Bütün bunları anlatırken Celile ninenin gözünden yaşlar damlıyor halde konuşmasına devam ediyordu. “ Babam Hacıtalip ölmüş ve biz yalnız kalmıştık. Babam öldüğünde ben beş yaşında imişim. Kardeşlerim benden büyüktü. Babam öldükten sonra, bizlere yine İsmail efendi sahip çıkmış. Annem Rabia ve bizler Çokdeğirmen Köyünde yaşamaya devam ettik. Ben onsekiz yaşına gelmiştim. Ağabeyim Cemal Köyde terzilik yapıyordu. Ağabeyimin dürüstlüğünü ve Hacıtalip’i de çok seven İsmail efendi muhteşem bir düğünle, kızını ağabeyim Cemal ile evlendirdi. Kardeşim terzi idi, Bütün askeriyenin ve köylünün elbiselerini o dikerdi, etrafında çok sevilen biriydi. Eskiçokdeğirmen Köyünde çok sevilen bir aile olmuştuk. Fakat ne çare ki, bizi yine çekemeyen aileler vardı. Kötü insanlar kötülüklerini bırakmıyorlardı. Bir gün Eski çok değirmen köyünden Küşnafak (Akçadere) köyüne kız kaçırmışlar. Bu arada, bize husumet bağlayan insanlar, ağabeyim Cemal’ ın haberi olmadığı halde Jandarmaya, onun haberi var diye ihbar etmişler ve ağabeyime karakola gelmesi için asker yollamışlar. Bu olayı gururuna yediremeyen ağabeyim jandarmanın evin önünde beklediğinden habersiz olduğu için, evinin arka kapısından çıkıp giderken Asker: “Cemal abi gitme sadece, karakola gitmemiz gerekir” demiş gelmeyince de, bir el korkutmak maksadı ile ayağının dibine ateş etmiş. Fakat kurşun ağabeyime isabet etmiş. Ağabeyim de babam gibi genç yaşta gitmiş ve geride gözü yaşlı bir eş ve iki yetim çocuk kalmıştır” 
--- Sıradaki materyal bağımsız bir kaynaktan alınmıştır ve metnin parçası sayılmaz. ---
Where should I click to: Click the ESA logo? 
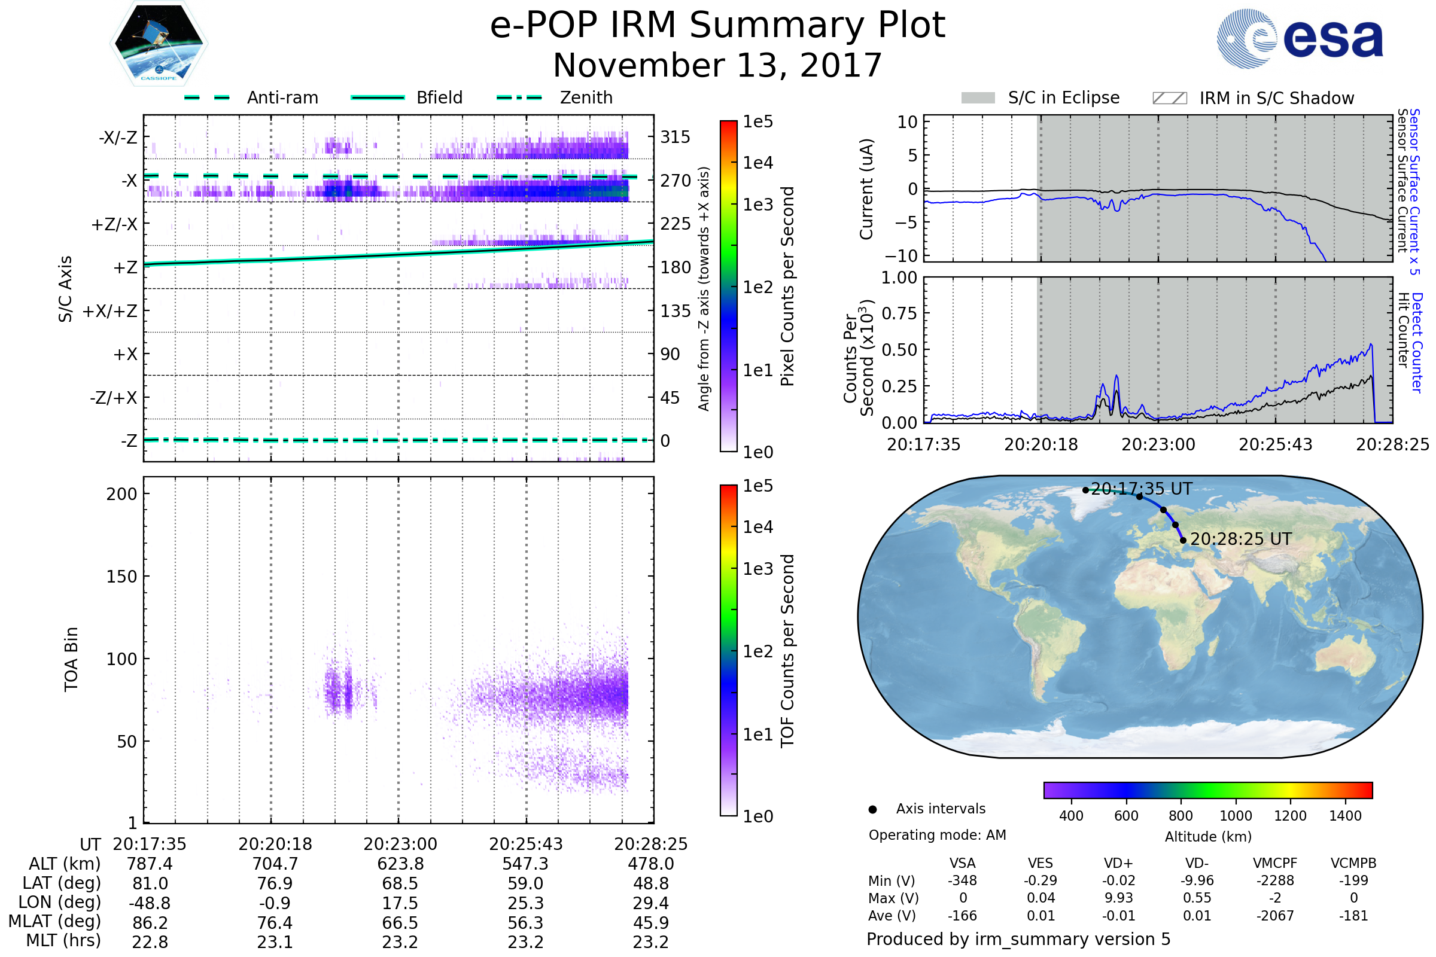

Celile Nine’ nin o ihtiyarlamış vücudu titriyor, yaşlılığını hissettirmeyen gözlerinde damlacıklar akıyordu. Ağlıyordu, bunları anlatırken. Babasını çocuk yaşta kaybetmiş ve arkasından bütün ümidini bağladığı en çok sevdiği ağabeyini de kaybetmişti. Şimdi ne olacaktı. Çok değirmende kaldıkları süre içersinde Onlara yine İsmail efendi yardımcı olmuş. Onları korumuştur. Fakat yine rahatsızlıklar devam edince baba ocağına Fizme Karapınar Mahallesine dönmek zorunda kalmışlar. Bunda sonra neler olmuş yine Celile Nineden dinleyelim. 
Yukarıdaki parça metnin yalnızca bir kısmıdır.